**Given passage**
We find defendant's first statement is legally indistinguishable from the equivocal remarks in Davis, "`Maybe I should talk to a lawyer'" (Davis, supra, 512 U.S. at p. 455), and in People v. Crittenden (1994) 9 Cal.4th 83, 123 (Crittenden), "`Did you say I could have a lawyer?'" These equivocal remarks in Davis and Crittenden were not requests for counsel triggering the Edwards rule. (Davis, supra, 512 U.S. at p. 462.) Similarly, "[i]n the present case, defendant did not unequivocally state that he wanted an attorney, but simply asked a question." (Crittenden, supra, 9 Cal.4th at p. 130.)
Nor was defendant's second reference to an attorney an unequivocal request for an attorney. At best, it was a statement of his father's advice to him. We cannot find such a statement to be "sufficiently clear that a reasonable police officer in the circumstances would understand the statement to be a request for an attorney." (Davis, supra, 512 U.S. at p. 459.)

**Aim of the exercise**
Do the following statements agree with the passage on requests for counsel? Answer yes or no for each, quoting the deciding words of the passage: 1. The court found the defendant's first statement legally distinguishable from the remark in Davis. 2. The equivocal remarks in Davis and Crittenden triggered the Edwards rule. 3. The defendant's second reference to an attorney was, at best, a statement of his father's advice to him.

Collected data entries

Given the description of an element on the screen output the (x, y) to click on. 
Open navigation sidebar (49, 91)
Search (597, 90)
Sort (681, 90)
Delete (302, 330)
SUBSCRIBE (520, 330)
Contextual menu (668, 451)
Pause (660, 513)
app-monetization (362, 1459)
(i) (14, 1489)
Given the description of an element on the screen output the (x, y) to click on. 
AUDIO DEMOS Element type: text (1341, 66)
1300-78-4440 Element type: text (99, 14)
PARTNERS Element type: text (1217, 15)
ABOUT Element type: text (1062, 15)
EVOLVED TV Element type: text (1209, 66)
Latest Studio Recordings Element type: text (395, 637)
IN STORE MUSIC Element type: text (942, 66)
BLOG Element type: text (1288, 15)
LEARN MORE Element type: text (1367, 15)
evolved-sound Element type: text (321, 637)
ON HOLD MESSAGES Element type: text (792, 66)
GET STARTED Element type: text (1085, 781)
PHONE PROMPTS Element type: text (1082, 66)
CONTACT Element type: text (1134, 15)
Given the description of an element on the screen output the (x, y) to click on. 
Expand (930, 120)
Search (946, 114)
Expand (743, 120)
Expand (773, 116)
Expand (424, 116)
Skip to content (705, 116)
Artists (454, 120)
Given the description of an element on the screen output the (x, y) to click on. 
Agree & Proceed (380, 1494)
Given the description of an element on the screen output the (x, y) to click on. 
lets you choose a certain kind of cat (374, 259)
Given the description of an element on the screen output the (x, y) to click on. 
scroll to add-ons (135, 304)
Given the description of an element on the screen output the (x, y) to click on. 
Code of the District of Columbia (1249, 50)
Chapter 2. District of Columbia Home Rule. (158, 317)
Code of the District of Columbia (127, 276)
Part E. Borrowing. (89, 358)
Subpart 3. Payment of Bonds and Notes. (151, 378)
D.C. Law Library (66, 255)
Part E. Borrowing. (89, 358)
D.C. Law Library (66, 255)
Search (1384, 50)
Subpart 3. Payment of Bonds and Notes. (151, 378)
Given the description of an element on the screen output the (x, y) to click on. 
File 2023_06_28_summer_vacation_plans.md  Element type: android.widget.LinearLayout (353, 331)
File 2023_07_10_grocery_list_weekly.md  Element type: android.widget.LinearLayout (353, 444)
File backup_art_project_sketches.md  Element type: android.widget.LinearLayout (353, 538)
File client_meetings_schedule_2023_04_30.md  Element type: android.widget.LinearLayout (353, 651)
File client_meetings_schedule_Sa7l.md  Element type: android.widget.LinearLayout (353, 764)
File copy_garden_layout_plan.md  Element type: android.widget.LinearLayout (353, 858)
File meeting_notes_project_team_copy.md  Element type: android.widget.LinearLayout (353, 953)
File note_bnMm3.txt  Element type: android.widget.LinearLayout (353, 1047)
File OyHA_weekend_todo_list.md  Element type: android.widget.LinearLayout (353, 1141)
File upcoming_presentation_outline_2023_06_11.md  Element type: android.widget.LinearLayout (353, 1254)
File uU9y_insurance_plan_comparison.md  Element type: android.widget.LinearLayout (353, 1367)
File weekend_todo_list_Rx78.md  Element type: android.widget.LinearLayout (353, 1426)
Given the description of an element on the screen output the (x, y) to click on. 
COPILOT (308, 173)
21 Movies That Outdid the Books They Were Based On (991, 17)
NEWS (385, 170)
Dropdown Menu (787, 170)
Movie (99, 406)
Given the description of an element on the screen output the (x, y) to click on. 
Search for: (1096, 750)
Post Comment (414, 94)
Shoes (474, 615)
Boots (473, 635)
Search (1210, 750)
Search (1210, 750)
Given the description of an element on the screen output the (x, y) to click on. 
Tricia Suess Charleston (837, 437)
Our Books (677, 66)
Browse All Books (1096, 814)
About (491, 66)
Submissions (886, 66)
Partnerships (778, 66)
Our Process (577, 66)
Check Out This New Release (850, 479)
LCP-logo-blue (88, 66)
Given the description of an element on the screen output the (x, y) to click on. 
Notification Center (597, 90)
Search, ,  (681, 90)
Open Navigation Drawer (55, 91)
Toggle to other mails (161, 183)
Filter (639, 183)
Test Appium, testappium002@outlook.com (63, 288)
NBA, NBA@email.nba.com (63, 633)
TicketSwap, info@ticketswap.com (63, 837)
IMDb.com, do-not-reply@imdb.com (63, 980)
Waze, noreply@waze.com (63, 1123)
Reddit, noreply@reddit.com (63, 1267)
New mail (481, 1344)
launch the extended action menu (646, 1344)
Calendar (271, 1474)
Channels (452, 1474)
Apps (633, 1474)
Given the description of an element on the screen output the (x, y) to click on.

**Written solution**
1. No: "We find defendant's first statement is legally indistinguishable from the equivocal remarks in Davis"
2. No: "These equivocal remarks in Davis and Crittenden were not requests for counsel triggering the Edwards rule."
3. Yes: "At best, it was a statement of his father's advice to him."